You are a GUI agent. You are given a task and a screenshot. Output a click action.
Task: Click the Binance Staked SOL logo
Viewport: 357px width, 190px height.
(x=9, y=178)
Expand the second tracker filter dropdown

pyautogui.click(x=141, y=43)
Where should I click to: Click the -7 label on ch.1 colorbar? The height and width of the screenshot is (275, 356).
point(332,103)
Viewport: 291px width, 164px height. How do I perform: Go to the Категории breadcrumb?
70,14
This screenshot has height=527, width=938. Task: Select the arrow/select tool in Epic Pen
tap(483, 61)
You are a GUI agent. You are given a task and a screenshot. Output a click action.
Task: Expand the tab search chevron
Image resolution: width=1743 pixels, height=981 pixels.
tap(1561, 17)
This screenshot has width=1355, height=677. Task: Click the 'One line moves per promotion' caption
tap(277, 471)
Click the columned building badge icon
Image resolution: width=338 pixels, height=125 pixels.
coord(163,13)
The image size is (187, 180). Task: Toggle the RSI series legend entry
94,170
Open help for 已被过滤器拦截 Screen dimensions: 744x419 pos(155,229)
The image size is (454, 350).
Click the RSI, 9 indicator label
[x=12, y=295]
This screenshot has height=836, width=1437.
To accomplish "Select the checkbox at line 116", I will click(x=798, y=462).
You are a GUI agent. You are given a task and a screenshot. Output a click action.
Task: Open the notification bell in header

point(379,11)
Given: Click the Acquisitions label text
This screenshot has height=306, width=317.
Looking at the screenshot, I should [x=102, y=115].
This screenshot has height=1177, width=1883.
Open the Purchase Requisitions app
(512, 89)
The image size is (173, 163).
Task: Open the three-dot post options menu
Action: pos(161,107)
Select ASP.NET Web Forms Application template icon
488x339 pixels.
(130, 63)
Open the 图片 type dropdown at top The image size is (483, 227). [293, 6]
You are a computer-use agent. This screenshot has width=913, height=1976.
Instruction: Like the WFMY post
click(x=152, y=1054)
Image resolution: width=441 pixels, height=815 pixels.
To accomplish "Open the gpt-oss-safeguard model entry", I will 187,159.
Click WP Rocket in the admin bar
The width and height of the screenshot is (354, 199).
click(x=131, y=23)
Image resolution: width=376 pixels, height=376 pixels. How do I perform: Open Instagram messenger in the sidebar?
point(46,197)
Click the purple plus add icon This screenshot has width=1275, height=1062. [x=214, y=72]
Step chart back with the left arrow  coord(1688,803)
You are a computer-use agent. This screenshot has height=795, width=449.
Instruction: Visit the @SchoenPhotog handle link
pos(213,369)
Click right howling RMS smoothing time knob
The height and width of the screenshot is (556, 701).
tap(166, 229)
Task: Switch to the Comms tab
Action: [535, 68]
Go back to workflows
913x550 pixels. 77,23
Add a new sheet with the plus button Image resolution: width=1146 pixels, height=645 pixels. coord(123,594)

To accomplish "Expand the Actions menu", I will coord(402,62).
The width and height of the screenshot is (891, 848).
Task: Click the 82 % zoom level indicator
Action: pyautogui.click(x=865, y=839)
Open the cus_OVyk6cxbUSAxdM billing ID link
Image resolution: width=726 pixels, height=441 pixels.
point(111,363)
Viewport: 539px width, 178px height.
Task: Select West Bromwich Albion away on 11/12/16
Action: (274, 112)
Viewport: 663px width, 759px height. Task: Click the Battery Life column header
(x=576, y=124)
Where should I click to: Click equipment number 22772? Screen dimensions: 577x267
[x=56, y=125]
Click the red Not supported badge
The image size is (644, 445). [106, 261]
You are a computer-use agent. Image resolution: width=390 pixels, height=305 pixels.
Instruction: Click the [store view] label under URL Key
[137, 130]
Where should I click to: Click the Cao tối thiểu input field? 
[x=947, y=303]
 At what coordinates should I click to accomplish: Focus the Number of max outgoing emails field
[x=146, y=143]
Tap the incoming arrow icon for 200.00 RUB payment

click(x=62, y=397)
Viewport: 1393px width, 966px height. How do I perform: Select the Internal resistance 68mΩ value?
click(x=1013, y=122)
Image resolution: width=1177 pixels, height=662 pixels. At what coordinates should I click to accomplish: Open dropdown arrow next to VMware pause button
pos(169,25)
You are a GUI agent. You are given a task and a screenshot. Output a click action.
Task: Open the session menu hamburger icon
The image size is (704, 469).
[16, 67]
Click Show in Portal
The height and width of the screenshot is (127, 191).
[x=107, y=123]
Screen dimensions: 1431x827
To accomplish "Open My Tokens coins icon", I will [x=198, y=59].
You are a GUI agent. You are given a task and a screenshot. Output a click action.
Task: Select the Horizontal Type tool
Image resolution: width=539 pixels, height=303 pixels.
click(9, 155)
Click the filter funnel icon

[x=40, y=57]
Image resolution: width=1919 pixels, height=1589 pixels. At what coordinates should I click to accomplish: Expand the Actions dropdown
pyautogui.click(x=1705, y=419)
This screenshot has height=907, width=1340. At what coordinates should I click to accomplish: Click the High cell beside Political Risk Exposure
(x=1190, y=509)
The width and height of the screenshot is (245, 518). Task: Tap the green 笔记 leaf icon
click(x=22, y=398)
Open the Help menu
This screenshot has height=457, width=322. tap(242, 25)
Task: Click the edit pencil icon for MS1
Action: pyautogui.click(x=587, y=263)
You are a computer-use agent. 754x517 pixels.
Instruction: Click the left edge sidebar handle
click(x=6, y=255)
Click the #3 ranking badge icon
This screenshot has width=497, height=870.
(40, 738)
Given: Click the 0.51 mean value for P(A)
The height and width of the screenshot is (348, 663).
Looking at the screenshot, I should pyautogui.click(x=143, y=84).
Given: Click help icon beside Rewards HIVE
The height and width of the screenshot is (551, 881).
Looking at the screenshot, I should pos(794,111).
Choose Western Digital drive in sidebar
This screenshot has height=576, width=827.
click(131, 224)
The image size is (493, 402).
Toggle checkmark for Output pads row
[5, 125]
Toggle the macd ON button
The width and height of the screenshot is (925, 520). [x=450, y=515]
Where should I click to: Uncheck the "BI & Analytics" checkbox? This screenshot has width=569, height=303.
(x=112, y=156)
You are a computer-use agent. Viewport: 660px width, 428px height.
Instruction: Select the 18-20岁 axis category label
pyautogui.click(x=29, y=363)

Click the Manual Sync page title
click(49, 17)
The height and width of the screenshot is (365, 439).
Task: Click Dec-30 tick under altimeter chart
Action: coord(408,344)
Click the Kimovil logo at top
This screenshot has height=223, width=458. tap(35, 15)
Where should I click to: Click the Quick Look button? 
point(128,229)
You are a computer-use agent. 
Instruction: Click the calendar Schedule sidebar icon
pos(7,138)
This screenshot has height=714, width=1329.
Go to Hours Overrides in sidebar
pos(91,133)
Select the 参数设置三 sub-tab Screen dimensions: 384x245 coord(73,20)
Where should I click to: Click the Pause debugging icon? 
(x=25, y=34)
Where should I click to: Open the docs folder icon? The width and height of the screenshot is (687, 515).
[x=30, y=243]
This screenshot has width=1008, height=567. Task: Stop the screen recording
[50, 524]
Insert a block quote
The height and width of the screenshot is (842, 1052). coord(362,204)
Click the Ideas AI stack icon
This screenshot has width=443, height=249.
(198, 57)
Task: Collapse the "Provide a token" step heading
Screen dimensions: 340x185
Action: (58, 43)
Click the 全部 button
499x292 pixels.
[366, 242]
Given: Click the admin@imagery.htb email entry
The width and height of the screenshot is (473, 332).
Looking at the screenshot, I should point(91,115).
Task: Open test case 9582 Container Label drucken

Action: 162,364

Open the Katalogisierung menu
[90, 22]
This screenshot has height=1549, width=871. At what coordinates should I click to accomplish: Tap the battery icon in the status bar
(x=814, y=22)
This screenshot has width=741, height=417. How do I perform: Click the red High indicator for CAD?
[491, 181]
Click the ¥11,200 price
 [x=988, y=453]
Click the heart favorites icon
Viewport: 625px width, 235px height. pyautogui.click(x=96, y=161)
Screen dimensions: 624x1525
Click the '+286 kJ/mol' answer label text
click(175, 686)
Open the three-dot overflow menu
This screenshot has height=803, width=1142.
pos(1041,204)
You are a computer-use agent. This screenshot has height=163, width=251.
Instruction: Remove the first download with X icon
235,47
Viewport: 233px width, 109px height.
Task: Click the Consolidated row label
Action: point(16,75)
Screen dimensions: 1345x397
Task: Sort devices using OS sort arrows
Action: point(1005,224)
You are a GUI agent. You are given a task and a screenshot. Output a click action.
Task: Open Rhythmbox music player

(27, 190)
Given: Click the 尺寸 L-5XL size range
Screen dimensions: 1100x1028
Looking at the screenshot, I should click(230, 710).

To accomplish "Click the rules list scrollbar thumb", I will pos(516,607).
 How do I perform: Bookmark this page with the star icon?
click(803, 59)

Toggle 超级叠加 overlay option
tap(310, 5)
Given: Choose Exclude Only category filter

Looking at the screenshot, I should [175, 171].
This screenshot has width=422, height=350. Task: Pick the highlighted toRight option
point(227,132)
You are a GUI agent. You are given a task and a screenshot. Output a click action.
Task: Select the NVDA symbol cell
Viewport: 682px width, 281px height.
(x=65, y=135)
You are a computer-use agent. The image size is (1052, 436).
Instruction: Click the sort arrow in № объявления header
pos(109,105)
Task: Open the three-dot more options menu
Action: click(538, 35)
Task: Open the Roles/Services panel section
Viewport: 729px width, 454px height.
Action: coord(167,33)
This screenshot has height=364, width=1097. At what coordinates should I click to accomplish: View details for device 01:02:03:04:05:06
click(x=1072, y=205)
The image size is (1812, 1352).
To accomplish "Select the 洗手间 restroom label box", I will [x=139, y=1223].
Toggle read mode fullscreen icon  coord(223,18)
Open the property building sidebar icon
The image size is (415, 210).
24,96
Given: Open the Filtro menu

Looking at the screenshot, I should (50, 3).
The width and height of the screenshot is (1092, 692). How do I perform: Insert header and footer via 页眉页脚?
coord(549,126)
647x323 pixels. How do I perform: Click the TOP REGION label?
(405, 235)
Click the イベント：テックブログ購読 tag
· · · · · · ·
* What to work on *
Reproduce verbatim the span of items from the line containing "The width and height of the screenshot is (1092, 692)." through the final line of the items, both ends included.

* Solution to the exercise *
The width and height of the screenshot is (1092, 692). How do I perform: Insert header and footer via 页眉页脚?
coord(549,126)
647x323 pixels. How do I perform: Click the TOP REGION label?
(405, 235)
Click the イベント：テックブログ購読 tag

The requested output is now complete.